Mereka yang terus bersikeras bahwa perempuan tidak bisa tampil sebaik laki-laki dalam pertempuran “bisa saja bersungut-sungut mengenai hal itu sepanjang hari,” kata Kemp, seorang veteran Irak dan Afghanistan. “Tetapi pada akhirnya hal itu akan terjadi.”

Tes atau standar kebugaran seperti apa yang akan muncul dari penelitian militer masih harus dilihat. Saat ini tidak ada persyaratan kebugaran untuk bertugas dalam posisi tempur di luar tes kebugaran fisik standar Angkatan Darat untuk semua prajurit – yang mencakup push-up, sit-up, dan lari sejauh 2 mil serta menilai pria dan wanita pada skala yang berbeda.

Brinkley mengatakan militer mengambil pelajaran dari pemadam kebakaran dengan tidak berfokus pada kemampuan prajurit dalam melakukan push-up atau pull-up, yang lebih disukai pria karena menguji kekuatan tubuh bagian atas.

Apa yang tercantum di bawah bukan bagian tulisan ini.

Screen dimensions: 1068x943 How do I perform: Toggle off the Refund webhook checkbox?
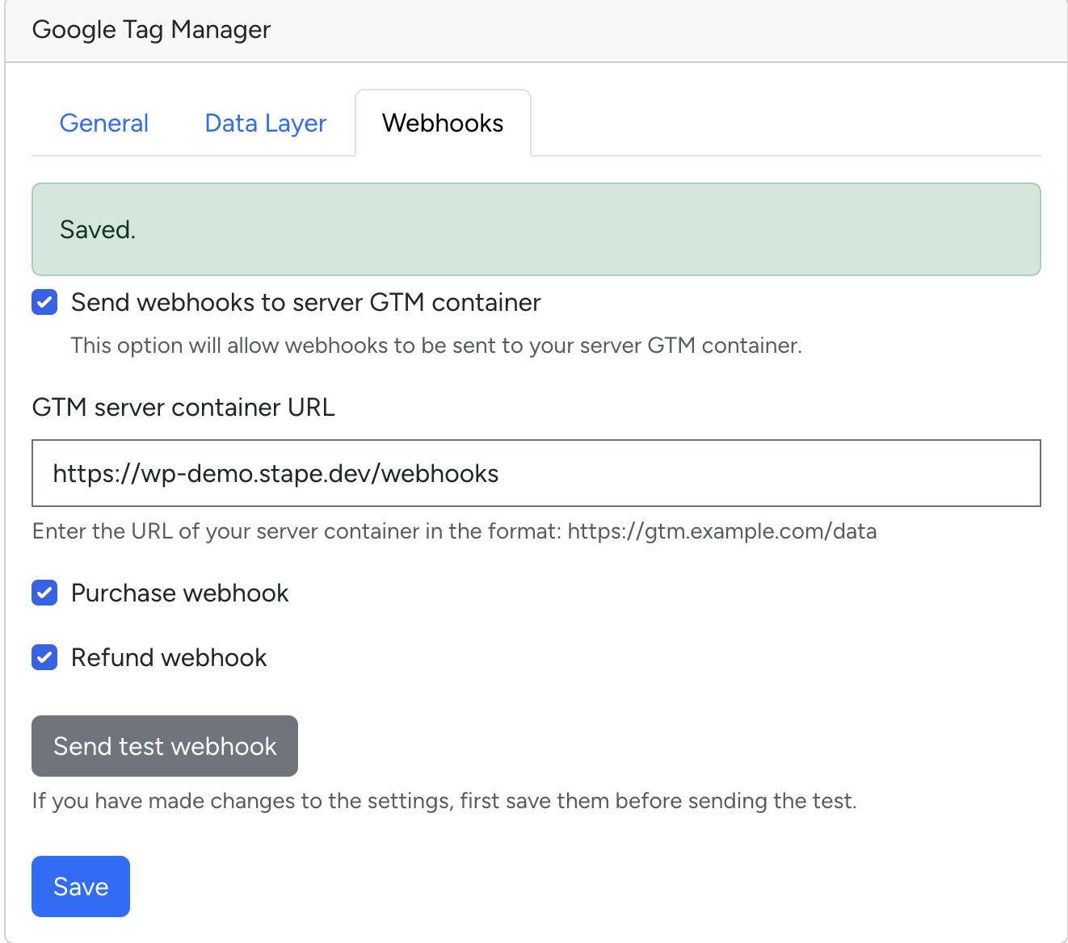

Dia mengatakan para pejabat menyadari perempuan melakukan tugas fisik secara berbeda dengan menggunakan lebih banyak kekuatan inti dan kaki. Dengan berfokus pada tugas dibandingkan latihan, para pejabat Angkatan Darat berharap dapat menghilangkan bias gender dalam studi mereka.

Arvizu berhenti menembakkan rudal anti-tank ke Fort Stewart, dengan mengatakan bahwa dia menganggap pekerjaan berat itu memalukan. Meskipun dia merasa terdorong oleh rekan-rekan prianya, dia tidak memiliki keinginan untuk berhenti mengemudikan truk dan bergabung dengan unit tempur.

“Bukannya saya datang, saya melihat dan menaklukkan,” katanya. “Tetapi saya datang, saya melihat dan saya melakukan yang terbaik.”